Workshop:AI4S: Workshop on Artificial Intelligence and Machine Learning for Scientific Applications
Authors: Xiumin Shang (Global Energy Interconnection Research Institute North America (GEIRI); University of California, Merced); Lin Ye and Jing Zhang (Zhejiang Electric Power Company); Jingping Yang, Jianping Xu, and Qin Lyu (Jinhua Electric Power Company); and Ruisheng Diao (Global Energy Interconnection Research Institute North America (GEIRI))
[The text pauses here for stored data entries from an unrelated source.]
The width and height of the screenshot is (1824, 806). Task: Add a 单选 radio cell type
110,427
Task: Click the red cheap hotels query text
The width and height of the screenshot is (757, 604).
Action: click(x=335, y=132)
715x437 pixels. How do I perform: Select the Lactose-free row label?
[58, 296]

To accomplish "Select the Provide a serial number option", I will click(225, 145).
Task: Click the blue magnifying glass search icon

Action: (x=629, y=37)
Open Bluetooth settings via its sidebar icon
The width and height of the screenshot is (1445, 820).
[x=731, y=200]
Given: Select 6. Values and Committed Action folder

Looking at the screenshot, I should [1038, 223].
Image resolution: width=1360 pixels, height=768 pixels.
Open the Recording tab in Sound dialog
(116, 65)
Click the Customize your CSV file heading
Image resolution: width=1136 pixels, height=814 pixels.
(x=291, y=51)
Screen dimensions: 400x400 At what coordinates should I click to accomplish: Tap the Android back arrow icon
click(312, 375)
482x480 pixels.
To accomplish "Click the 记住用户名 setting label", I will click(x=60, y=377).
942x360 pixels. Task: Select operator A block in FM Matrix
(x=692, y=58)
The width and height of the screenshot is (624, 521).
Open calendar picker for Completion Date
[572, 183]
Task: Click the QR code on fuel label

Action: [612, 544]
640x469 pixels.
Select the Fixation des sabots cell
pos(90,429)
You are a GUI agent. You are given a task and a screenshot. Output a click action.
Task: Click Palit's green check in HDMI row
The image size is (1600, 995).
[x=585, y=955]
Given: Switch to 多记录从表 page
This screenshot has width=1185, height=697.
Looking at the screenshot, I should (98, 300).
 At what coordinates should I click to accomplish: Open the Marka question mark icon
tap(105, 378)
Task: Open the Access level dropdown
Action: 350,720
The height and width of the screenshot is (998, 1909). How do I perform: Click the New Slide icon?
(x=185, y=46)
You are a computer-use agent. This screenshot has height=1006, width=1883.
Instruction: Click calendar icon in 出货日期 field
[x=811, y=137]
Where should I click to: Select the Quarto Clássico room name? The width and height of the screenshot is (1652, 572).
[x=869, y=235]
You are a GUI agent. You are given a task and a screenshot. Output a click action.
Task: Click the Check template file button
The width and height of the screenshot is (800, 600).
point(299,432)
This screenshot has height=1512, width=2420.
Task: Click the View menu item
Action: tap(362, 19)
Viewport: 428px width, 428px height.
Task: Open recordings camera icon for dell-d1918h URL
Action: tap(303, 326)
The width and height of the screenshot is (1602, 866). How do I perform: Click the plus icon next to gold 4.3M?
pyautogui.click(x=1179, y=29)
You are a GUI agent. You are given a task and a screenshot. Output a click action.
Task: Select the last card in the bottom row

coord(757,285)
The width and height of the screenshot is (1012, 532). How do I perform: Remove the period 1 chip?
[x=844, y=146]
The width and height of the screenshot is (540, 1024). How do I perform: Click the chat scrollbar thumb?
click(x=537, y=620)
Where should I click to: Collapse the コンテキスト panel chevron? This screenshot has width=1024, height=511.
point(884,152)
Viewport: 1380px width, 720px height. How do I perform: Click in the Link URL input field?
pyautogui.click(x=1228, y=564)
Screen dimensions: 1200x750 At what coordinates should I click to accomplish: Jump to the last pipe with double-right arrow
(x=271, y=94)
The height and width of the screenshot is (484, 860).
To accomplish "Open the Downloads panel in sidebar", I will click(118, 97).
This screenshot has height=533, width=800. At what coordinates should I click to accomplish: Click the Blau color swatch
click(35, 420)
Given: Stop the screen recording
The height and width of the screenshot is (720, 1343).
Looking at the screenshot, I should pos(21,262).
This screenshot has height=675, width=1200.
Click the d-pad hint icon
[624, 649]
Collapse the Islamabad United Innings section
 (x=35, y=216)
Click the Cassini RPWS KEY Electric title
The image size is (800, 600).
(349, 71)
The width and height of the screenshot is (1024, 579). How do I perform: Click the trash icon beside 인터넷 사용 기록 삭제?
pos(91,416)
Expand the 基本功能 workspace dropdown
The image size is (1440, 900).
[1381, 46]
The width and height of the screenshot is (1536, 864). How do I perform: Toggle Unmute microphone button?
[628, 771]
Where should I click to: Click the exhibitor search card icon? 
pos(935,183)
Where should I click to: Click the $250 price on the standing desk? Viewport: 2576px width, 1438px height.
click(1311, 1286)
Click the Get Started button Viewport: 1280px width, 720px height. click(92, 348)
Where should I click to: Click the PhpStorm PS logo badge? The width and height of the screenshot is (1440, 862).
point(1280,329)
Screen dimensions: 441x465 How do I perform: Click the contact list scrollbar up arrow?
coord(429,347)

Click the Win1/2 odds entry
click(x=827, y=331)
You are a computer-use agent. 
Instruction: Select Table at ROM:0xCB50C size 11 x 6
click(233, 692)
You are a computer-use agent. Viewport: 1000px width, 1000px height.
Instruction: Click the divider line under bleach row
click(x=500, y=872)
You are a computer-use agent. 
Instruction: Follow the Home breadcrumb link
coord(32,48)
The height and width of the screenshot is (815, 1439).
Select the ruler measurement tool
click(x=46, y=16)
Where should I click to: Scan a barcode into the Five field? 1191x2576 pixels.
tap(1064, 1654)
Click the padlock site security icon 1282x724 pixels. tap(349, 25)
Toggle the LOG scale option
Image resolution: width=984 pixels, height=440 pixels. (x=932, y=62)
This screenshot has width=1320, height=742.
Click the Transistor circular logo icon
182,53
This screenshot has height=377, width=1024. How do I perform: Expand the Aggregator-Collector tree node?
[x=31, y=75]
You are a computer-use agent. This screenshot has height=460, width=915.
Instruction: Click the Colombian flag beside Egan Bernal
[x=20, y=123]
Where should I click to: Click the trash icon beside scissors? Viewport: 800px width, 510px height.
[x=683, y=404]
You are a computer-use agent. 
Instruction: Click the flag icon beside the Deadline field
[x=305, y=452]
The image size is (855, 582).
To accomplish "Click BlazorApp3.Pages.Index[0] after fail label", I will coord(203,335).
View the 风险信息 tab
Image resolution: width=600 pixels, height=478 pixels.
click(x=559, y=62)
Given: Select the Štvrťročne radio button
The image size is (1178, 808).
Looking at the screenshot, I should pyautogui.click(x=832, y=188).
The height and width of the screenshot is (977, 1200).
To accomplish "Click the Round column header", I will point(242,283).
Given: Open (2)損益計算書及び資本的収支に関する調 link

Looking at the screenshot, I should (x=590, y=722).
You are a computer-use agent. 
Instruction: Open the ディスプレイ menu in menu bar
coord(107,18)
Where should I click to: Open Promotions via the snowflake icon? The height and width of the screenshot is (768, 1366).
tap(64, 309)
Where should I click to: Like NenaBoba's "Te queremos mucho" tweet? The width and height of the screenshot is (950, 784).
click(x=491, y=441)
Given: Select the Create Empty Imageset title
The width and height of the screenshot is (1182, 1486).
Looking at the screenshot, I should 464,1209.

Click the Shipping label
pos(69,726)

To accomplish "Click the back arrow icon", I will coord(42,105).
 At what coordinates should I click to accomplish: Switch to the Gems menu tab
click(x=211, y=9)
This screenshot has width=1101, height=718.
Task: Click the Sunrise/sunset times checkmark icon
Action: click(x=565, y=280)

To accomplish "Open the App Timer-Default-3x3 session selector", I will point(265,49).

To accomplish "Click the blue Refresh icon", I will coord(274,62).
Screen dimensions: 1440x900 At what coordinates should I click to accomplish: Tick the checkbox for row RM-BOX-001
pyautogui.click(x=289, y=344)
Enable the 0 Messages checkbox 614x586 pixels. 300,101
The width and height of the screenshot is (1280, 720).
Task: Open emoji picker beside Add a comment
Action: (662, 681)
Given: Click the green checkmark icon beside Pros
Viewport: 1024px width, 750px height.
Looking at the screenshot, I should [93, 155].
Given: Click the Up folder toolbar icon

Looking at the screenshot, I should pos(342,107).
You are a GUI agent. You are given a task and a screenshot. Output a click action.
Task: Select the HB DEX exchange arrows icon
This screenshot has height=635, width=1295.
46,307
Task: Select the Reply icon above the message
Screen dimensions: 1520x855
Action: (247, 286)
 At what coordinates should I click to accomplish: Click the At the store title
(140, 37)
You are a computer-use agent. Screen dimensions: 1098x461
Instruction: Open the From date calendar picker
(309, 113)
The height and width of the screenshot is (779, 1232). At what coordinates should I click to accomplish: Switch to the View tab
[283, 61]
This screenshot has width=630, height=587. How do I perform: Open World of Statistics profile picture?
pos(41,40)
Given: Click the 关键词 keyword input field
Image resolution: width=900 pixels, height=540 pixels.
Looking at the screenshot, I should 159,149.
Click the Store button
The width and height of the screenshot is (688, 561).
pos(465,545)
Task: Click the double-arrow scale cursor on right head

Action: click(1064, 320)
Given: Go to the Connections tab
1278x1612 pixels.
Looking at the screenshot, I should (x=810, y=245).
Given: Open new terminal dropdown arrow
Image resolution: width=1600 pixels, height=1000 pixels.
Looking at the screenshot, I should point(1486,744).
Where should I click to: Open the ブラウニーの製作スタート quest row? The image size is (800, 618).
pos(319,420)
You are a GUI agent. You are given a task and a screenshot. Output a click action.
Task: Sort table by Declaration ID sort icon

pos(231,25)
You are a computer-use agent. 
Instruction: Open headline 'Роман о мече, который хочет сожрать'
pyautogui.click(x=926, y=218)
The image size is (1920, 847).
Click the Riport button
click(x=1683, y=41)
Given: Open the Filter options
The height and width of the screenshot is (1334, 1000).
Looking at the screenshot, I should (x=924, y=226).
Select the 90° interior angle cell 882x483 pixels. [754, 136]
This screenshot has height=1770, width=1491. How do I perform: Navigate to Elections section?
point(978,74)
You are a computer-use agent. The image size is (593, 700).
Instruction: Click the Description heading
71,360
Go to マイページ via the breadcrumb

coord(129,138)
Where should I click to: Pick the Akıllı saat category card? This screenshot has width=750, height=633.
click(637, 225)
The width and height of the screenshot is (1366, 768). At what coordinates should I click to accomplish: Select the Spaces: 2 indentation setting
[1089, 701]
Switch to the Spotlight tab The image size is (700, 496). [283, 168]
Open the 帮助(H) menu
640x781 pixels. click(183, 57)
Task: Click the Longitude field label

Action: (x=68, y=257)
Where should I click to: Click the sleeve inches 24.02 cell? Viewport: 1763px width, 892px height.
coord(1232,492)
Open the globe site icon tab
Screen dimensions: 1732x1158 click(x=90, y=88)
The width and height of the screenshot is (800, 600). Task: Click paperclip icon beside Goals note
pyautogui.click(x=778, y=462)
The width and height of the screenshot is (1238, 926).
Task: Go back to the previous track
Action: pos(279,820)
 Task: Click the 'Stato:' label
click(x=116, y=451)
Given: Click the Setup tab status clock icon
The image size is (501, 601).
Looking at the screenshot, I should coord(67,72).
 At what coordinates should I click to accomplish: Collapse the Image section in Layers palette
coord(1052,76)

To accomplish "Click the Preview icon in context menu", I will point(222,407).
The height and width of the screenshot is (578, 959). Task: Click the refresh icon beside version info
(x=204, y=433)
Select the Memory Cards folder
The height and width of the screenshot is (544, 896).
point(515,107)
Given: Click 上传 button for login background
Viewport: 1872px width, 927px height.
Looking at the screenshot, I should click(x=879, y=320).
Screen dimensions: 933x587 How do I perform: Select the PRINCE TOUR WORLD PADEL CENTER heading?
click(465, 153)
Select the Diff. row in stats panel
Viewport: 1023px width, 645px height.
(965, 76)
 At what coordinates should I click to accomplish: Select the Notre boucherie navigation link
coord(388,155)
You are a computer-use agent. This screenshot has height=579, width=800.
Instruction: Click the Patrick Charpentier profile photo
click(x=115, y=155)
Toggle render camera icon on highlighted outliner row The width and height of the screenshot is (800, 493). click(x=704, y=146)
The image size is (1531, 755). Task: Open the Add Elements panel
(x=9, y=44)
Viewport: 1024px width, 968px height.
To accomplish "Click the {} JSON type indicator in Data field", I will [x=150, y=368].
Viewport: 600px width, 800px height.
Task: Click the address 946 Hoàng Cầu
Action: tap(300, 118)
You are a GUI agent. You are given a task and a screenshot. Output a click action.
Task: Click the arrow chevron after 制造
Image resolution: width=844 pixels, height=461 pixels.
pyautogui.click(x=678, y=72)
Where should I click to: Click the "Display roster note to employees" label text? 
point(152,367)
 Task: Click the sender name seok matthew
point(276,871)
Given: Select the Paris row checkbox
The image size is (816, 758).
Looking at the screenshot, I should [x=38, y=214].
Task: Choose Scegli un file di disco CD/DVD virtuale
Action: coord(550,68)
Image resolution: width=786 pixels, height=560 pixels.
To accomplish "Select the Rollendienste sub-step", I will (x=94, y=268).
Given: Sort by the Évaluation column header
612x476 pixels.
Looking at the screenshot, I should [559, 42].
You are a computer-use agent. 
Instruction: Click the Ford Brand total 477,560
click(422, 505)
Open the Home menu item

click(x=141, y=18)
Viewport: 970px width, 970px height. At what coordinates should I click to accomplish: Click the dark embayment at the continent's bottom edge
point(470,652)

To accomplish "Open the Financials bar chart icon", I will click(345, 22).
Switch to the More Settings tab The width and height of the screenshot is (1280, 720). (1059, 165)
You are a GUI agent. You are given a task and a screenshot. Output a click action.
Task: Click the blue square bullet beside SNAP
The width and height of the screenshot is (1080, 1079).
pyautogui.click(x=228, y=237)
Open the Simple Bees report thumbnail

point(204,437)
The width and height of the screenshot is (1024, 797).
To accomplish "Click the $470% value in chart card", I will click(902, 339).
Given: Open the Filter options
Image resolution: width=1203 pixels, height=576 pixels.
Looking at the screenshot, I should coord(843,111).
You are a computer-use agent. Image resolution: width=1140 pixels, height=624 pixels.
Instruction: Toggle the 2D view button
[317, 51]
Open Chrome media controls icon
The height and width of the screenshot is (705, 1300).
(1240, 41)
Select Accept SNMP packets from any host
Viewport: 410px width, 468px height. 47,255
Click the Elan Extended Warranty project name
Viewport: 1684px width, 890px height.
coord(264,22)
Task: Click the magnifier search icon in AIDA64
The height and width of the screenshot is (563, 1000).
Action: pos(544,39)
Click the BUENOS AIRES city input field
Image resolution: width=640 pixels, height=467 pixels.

Abstract: With the ever-increasing stochastic and dynamic behavior observed in today’s bulk power systems, securely and economically planning future operational scenarios that meet all reliability standards under uncertainties becomes a challenging computational task, which typically involves searching feasible and suboptimal solutions in a highly dimensional space via massive numerical simulations. This paper presents a novel approach to achieving this goal by adopting the state-of-the-art reinforcement learning algorithm, soft actor critic (SAC). First, the optimization problem of finding feasible solutions under uncertainties is formulated as Markov decision process. Second, a general and flexible framework is developed to train SAC agents by adjusting generator active power outputs in searching feasible operating conditions. A software prototype is developed that verifies the effectiveness of the proposed approach via numerical studies conducted on the future planning cases of the SGCC Zhejiang Electric Power Company.